■ **Information**
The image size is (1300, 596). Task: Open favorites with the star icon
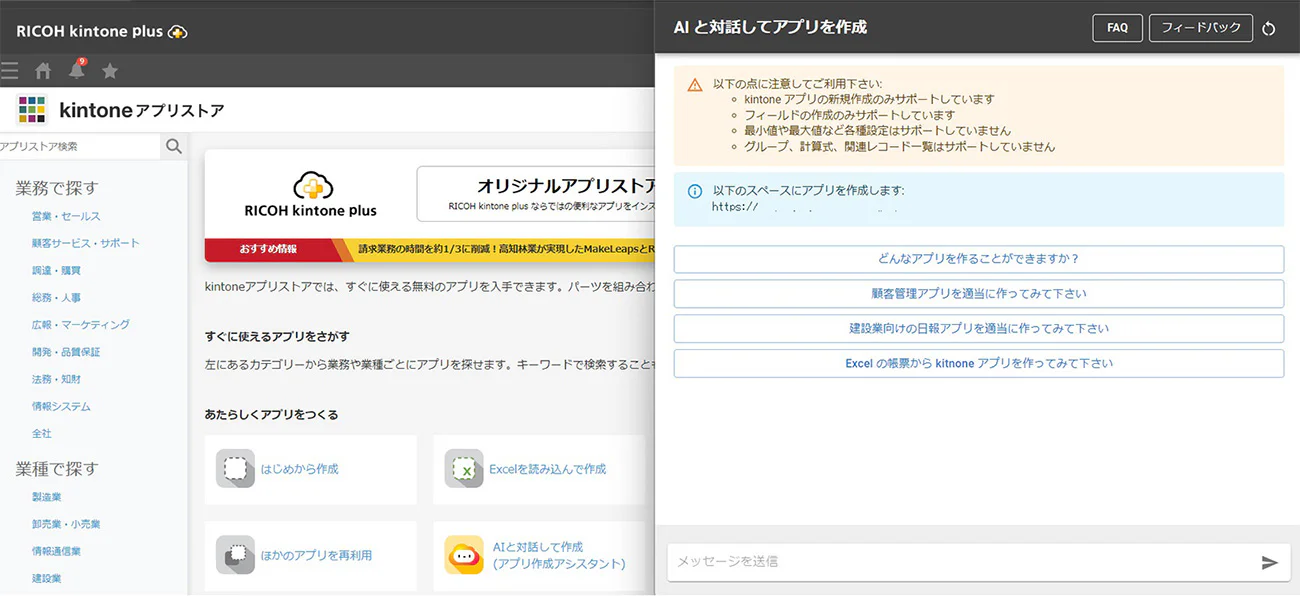click(x=110, y=71)
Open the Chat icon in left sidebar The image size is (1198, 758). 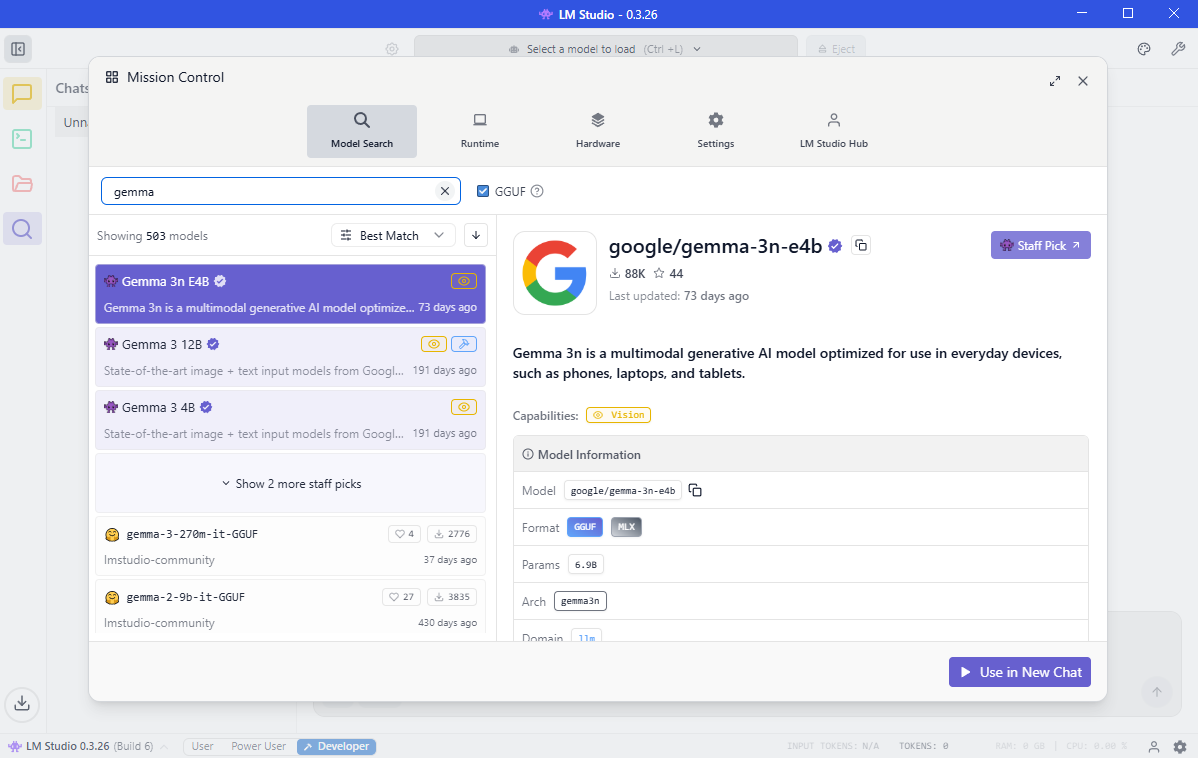(x=22, y=94)
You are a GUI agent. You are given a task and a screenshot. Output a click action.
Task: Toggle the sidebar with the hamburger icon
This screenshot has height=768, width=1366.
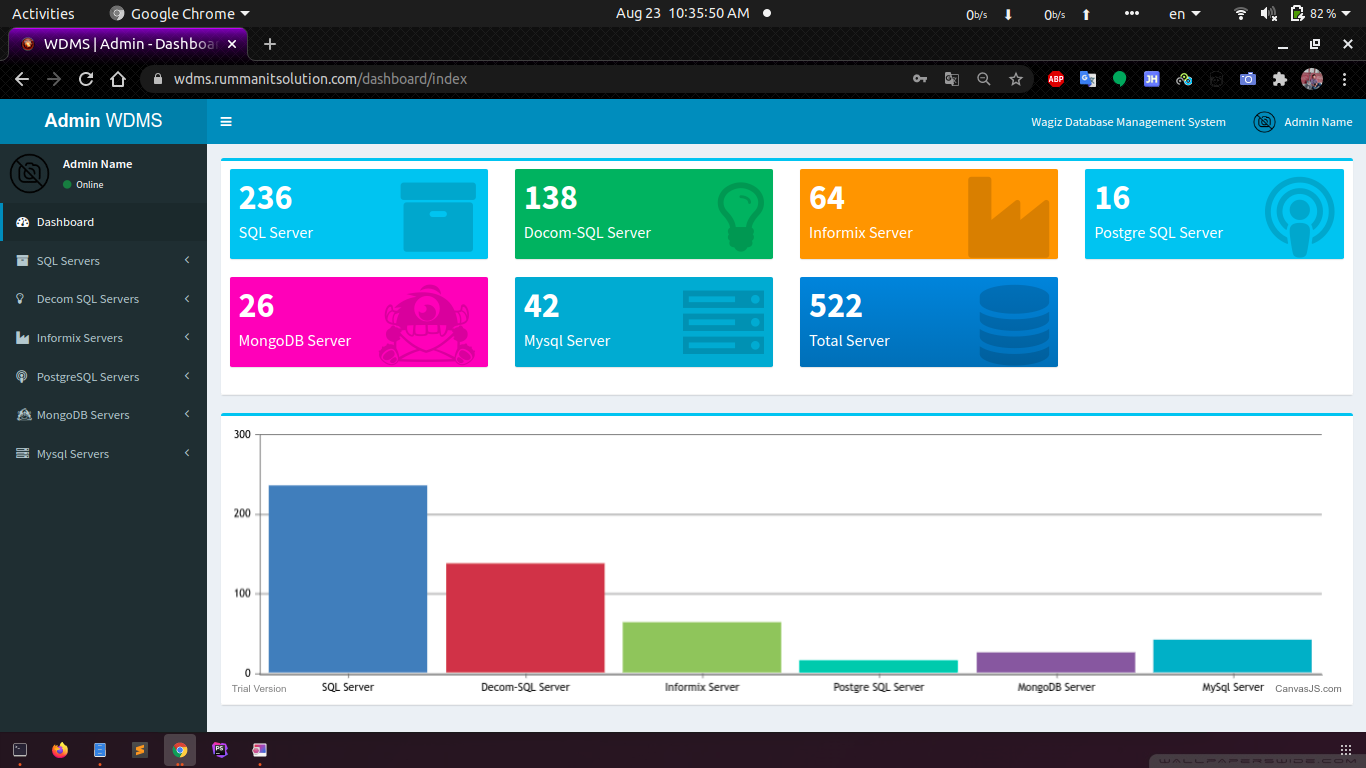coord(226,122)
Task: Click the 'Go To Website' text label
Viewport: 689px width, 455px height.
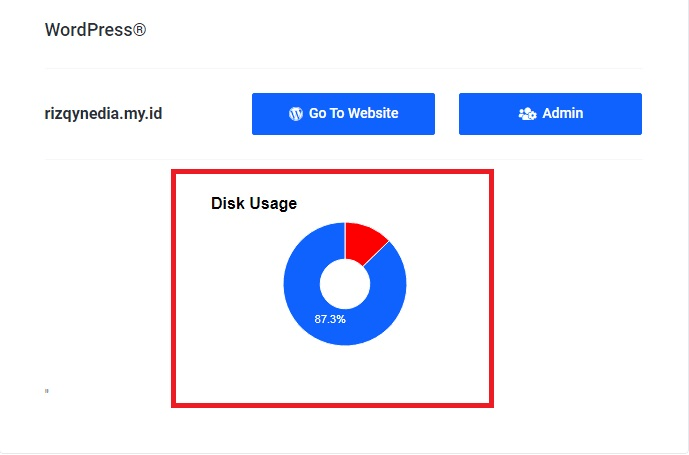Action: 353,114
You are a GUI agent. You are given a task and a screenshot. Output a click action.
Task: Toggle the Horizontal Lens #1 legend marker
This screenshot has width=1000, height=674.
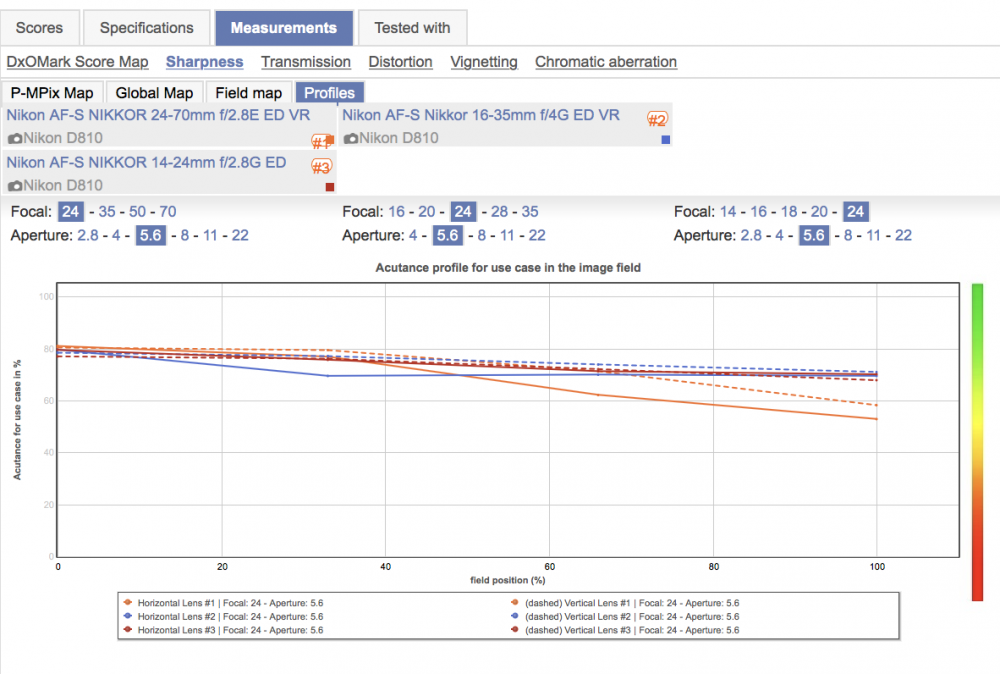click(128, 603)
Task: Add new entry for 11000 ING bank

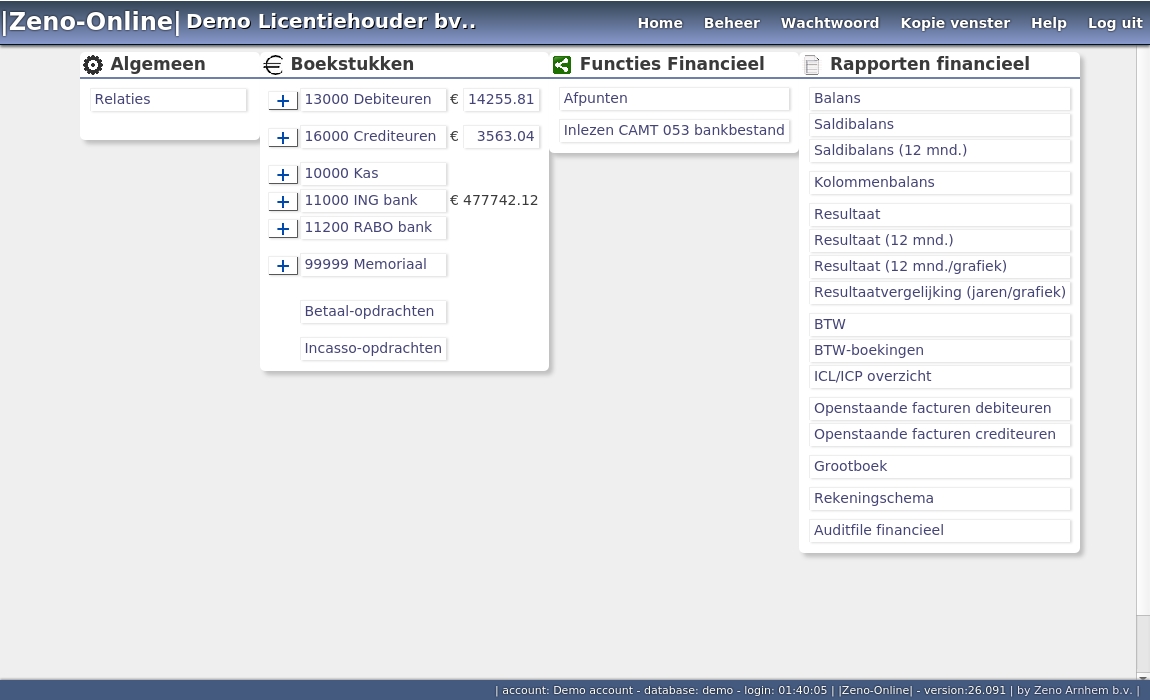Action: [283, 201]
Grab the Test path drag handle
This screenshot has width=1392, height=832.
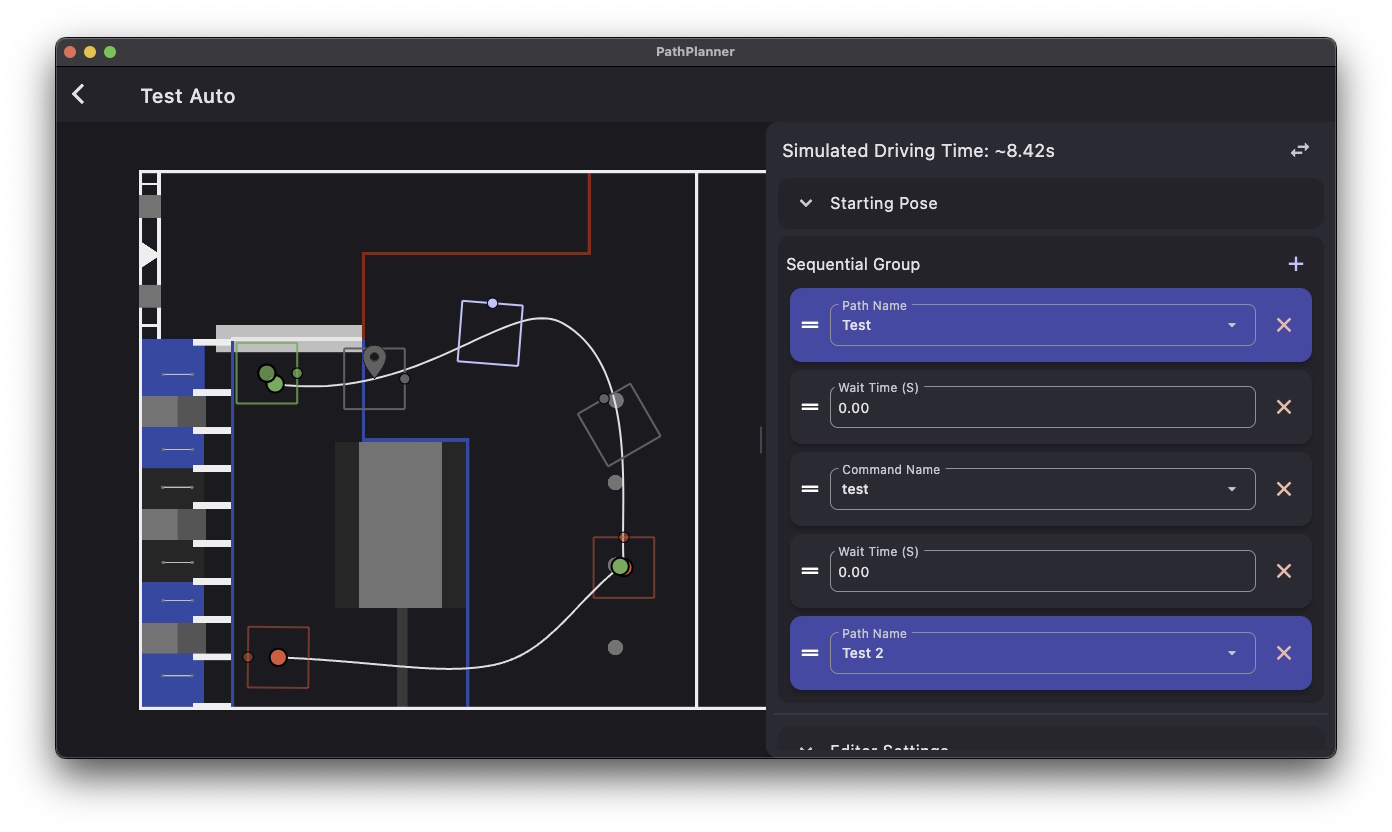click(x=810, y=325)
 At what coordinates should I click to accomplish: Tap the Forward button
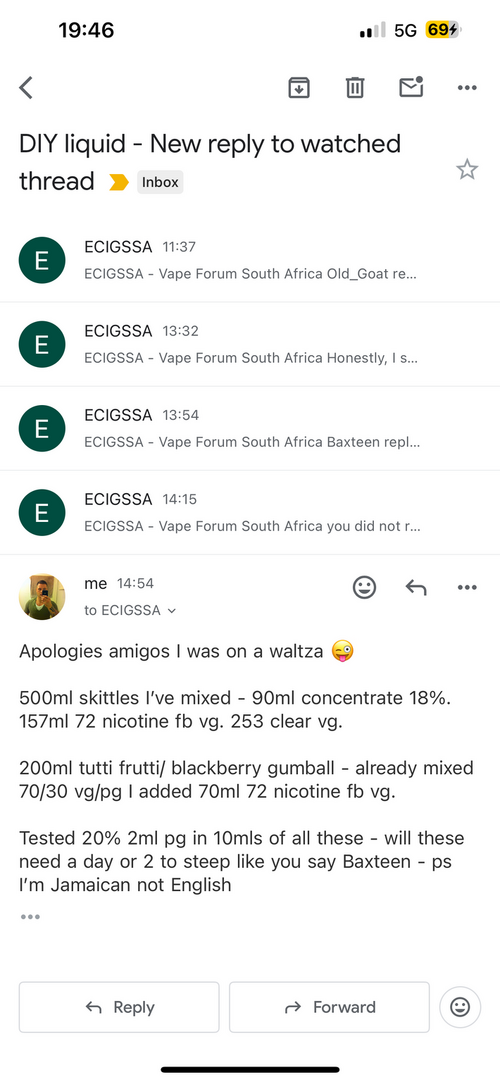point(329,1007)
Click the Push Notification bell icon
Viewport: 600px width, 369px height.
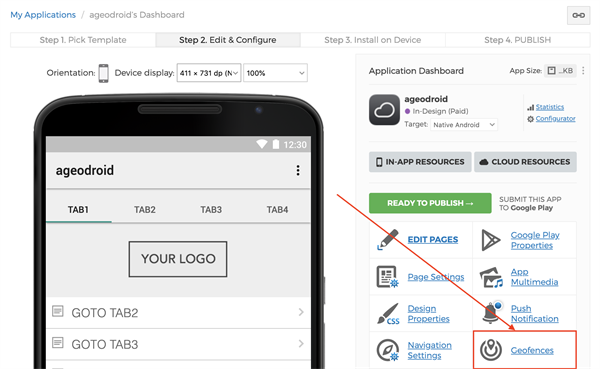click(491, 313)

■ **What you will do**
Where in the records above does the word "Toggle" appear? Copy each line that holds it.

■ **Task response**
Task: Toggle the sidebar with the hamburger icon
Task: Toggle the Horizontal Lens #1 legend marker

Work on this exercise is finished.